TASK GOAL:
Report every line in the listing below that contains the string "width", and copy each line in full. Case matters.

DATA FOR THIS EXERCISE:
==========

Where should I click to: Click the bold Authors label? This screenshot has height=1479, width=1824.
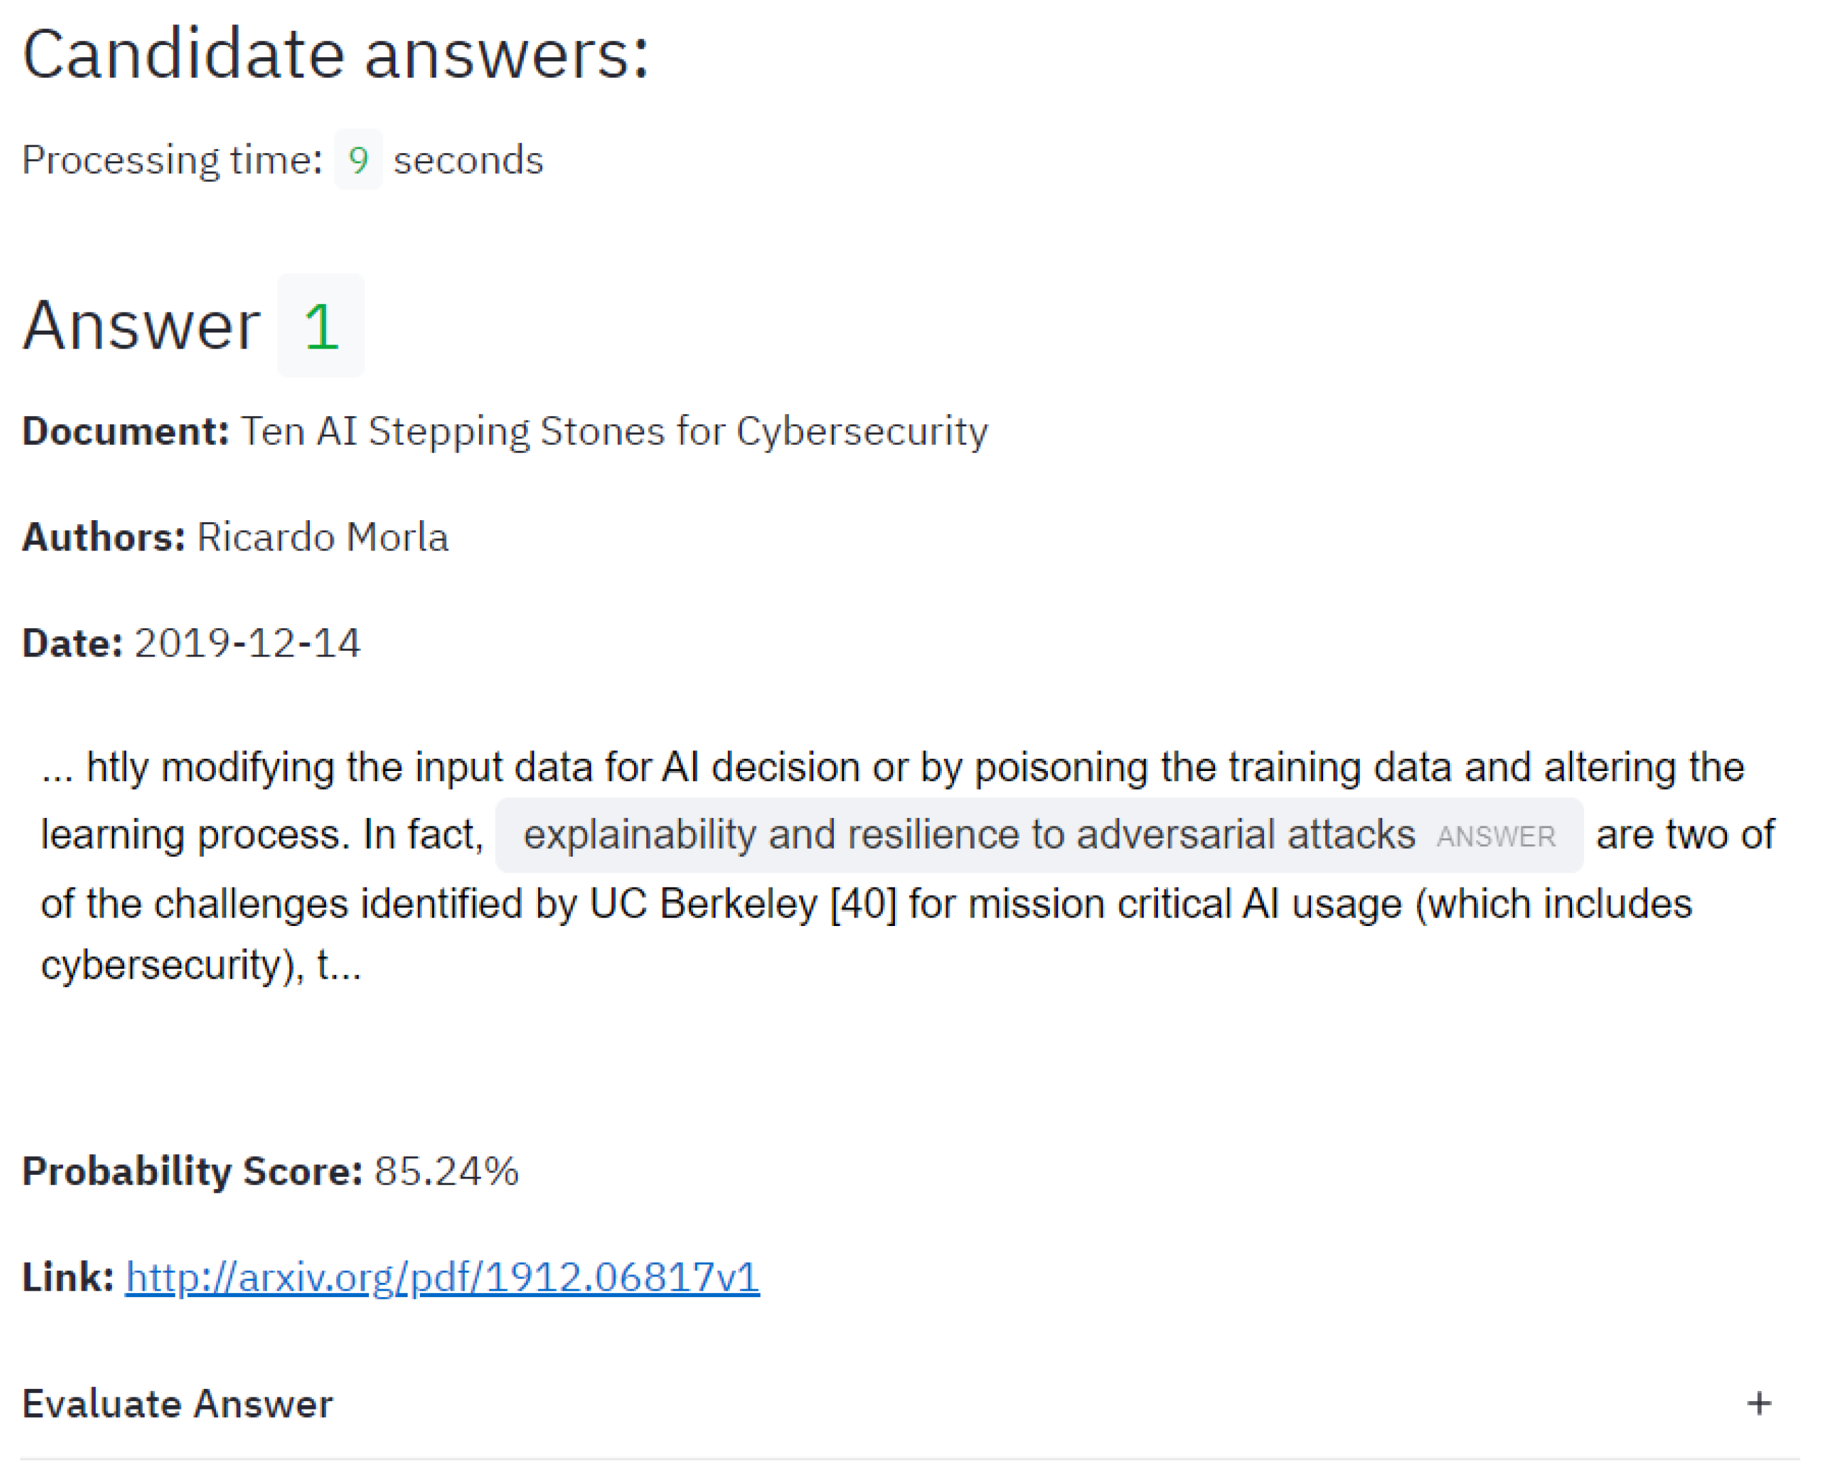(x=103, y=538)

==========

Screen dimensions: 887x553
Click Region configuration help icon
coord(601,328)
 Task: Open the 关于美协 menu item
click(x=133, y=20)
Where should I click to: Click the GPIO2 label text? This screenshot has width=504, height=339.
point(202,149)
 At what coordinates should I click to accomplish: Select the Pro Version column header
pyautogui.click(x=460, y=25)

==========

FINAL ANSWER:
Where should I click to: Click the bold Authors label? This screenshot has height=1479, width=1824.
Where should I click to: Click the GPIO2 label text? This screenshot has width=504, height=339.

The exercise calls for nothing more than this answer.